In the same way an Eevee can evolve into different Pokémon depending what it's exposed to, Reese has grown through experiences that honed her skills in her three main fields: fashion, art, and music. As a recent graduate of Fashion Design and Marketing (her 2nd degree!) at the School of Fashion and the Arts (SoFA), she is the embodiment of this generation's young creative. It's no wonder we chose her to be this month's Muse — she is the ultimate kawaii fashion designer, musician, graphic artist, photographer, and blogger. Among all these she is most popular for her personal blog, reeseypeasy.com, where the chronicles of her quirky style, real-life experiences, and creative ventures have earned her an international following.

Reese talks about her three loves with a passion, evident in the way she breaks down her answers accordingly. We sat down to talk about her personal evolutionary stones, her experiences as a responsible (and totally awesome) adult, and more.

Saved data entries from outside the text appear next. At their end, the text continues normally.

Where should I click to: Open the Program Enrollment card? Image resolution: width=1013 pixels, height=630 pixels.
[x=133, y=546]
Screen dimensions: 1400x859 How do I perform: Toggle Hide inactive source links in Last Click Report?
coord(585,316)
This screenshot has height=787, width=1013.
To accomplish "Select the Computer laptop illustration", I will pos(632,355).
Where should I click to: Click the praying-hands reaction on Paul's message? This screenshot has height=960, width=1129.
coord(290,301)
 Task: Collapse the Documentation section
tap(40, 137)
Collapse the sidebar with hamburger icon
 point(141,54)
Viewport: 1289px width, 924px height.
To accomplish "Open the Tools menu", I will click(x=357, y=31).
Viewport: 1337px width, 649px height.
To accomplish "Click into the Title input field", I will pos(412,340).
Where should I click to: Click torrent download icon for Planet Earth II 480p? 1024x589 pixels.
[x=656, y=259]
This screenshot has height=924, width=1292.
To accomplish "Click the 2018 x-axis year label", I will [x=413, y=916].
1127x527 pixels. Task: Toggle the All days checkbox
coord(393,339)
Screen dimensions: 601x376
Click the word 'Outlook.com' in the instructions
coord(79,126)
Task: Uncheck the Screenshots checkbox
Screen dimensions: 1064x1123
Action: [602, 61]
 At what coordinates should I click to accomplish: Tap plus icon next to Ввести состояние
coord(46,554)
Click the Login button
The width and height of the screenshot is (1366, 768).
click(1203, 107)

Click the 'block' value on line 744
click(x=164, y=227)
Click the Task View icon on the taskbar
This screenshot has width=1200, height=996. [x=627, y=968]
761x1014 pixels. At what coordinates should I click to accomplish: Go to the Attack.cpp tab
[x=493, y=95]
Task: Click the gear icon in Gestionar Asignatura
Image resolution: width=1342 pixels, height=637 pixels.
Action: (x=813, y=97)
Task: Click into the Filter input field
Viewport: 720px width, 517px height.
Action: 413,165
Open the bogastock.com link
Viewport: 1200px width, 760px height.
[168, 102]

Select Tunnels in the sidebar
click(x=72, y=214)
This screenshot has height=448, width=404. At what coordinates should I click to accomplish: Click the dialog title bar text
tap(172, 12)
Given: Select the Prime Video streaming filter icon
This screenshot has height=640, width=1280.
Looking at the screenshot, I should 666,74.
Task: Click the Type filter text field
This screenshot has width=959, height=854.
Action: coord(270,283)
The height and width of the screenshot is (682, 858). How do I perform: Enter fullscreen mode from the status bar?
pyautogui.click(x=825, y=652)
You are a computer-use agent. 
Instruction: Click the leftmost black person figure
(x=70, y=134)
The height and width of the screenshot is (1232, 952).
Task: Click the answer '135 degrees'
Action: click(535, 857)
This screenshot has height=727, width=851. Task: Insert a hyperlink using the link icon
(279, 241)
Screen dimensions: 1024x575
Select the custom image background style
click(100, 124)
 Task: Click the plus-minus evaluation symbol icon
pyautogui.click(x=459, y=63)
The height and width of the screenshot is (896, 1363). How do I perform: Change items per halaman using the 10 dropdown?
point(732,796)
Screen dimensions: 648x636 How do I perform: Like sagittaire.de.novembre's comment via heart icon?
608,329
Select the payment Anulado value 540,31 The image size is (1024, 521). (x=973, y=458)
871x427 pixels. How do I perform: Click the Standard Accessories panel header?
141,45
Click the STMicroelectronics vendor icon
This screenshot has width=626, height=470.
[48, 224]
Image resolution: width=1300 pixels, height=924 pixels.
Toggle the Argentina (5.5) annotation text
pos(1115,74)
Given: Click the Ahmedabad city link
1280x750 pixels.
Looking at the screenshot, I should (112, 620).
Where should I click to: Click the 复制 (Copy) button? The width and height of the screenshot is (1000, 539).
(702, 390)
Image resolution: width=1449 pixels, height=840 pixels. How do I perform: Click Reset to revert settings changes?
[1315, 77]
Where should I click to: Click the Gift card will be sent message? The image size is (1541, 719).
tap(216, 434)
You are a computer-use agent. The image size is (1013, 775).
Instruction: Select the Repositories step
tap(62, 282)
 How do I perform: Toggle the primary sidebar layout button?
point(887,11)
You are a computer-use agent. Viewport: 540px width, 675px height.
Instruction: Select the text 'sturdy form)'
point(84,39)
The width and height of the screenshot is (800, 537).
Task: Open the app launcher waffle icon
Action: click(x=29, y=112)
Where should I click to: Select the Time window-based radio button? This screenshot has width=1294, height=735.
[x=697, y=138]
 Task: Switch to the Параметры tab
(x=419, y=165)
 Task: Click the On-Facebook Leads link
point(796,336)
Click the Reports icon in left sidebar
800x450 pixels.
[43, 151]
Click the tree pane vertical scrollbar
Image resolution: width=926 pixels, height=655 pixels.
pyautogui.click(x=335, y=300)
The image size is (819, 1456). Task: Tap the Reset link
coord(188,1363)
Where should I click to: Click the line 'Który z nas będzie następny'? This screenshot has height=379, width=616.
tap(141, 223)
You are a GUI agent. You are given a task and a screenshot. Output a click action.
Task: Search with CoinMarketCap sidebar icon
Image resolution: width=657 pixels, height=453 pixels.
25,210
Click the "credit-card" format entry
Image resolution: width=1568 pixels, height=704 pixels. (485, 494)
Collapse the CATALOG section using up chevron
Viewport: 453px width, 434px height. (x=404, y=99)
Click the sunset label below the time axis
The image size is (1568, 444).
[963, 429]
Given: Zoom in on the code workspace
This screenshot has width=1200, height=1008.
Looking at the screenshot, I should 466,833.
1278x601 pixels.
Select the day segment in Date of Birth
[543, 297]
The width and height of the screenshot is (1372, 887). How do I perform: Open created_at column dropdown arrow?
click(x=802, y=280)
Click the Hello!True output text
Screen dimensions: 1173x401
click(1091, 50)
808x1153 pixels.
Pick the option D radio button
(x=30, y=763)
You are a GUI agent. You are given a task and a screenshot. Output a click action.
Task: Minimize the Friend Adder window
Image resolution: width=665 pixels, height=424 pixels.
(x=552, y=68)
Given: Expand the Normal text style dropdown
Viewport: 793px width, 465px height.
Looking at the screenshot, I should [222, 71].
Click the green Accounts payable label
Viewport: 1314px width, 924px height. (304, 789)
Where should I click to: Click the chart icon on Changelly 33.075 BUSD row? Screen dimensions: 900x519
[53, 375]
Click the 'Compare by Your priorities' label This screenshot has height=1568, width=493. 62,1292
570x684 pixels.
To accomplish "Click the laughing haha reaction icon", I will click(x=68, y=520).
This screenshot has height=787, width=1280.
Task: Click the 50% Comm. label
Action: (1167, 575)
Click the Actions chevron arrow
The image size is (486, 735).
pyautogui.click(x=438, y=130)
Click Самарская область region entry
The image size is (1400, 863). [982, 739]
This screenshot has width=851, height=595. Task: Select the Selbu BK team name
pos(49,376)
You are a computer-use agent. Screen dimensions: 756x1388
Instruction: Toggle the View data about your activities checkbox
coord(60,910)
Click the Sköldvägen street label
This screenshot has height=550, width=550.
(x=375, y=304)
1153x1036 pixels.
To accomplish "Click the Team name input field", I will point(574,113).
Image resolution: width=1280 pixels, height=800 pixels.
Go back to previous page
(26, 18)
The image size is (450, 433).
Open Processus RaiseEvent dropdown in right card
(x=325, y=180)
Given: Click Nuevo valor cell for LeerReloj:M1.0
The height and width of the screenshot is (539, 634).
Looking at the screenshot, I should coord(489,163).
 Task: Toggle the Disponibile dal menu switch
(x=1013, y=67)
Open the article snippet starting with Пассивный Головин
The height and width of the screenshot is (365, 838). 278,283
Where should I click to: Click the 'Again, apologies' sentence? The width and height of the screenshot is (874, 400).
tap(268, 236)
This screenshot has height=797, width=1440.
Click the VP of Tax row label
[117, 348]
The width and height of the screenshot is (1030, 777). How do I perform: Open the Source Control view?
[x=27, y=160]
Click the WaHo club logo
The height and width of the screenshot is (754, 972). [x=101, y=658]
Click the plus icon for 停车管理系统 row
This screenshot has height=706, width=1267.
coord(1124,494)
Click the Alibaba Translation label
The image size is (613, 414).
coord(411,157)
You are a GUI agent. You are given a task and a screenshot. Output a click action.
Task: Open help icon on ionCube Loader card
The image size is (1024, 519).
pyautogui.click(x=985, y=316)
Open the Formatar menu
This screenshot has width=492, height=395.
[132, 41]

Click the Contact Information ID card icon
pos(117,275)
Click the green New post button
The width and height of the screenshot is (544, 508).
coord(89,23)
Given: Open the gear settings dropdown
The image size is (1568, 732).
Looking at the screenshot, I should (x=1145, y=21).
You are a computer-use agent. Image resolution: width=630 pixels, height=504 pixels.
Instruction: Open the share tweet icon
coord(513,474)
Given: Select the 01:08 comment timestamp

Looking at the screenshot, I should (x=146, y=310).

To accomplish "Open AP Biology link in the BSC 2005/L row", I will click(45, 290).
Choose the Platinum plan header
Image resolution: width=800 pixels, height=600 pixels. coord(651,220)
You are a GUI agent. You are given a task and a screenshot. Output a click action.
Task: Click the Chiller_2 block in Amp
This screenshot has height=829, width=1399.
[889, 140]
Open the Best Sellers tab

Hi Reese! So how are you? What have you been up to now that you've graduated?
Well, the most recent one that I did—one big one—was before graduation. I prepared my fashion show, my graduation collection, which was technically just six looks but it took forever for me to develop. Actually everyone, like all my classmates, we took forever to develop [our collections] 'cause we kept changing stuff and there were like, material constraints. So I graduated last March and now I'm working on re-branding our accessories store—I'm customizing more items—they haven't released them yet. So that's what I'm currently doing. Oh, and then freelance graphic design and fashion design. And music. So I'm still writing and I'm going to record solo stuff.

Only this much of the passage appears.